Молодуха зарделась, воровато огляделась по сторонам и сказала шепотом:
— Вы тока дома у нас на энтот предмет не шутите.
— Что, муж строгий?
— У-у-у!..
— Сговорились, красавица.
И тронул лошадь. Через пять минут он уже здоровался с Оденцовым. Трефил Осипович, хоть и был видимо напряжен, встретил гостя приветливо. Быстро сгоношил самовар и даже выставил на стол настоящий сахарный песок. Но Алексей не стал объедать хозяина, а принес из телеги узел с гостинцами. В нем оказались большая сахарная голова, жестянка с дорогим цибиковым чаем «ю-чен-юань-нумы» (девять рублей пятьдесят копеек за фунт), сушки и кулек леденцов. Оденцов немедленно открыл жестянку, понюхал и даже зажмурился:
— Вот удружили так удружили, Лексей Николаич! Люблю хороший-то чай, но он для меня дороговат. А эдакого и не пил никогда! Спасибо.
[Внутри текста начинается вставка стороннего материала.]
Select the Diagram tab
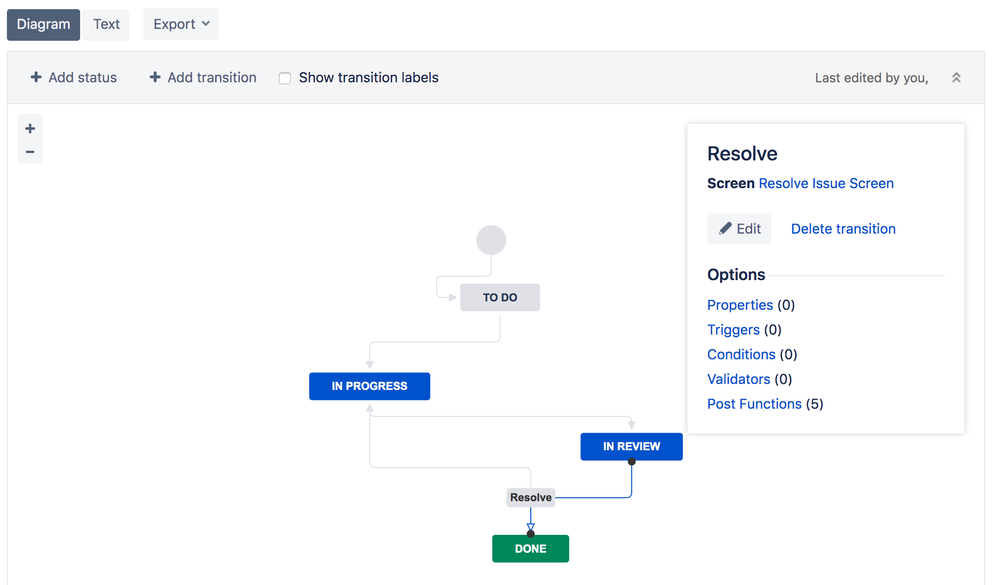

— Подождите, еще и не такой пить станете. Рукавицын вступил в обязанности управляющего временно, но вот помощником он будет постоянным. И деятельным. А забот в Нефедьевке полон рот. На кого Евлампию Рафаиловичу опереться? На таких, как вы. Бросайте-ка вы свое бурлачество да переходите тоже ко мне на службу, под его начало.
Оденцов вздохнул:
— Ох, как нужда одолела… Колотишься, будто рыба об лед, а подати все одно заплатить не из чего… Но вам, верно, уж идтить пора? Я мужиков давеча предупредил, они ждут, даже в поле многие не пошли.
— Да, пора начинать. С кого первого?
— Да хоть с меня и начните. Для правдоподобия. Экая у вас, Лексей Николаич, борода-то выросла, за одну ночь. Не оторвется, ежели дернуть?
— Смотря как дергать станут.
Оденцов долго рассматривал Лыкова, потом сказал:
— Ловкая работа! Ну, поехали. Вот образа, глядите.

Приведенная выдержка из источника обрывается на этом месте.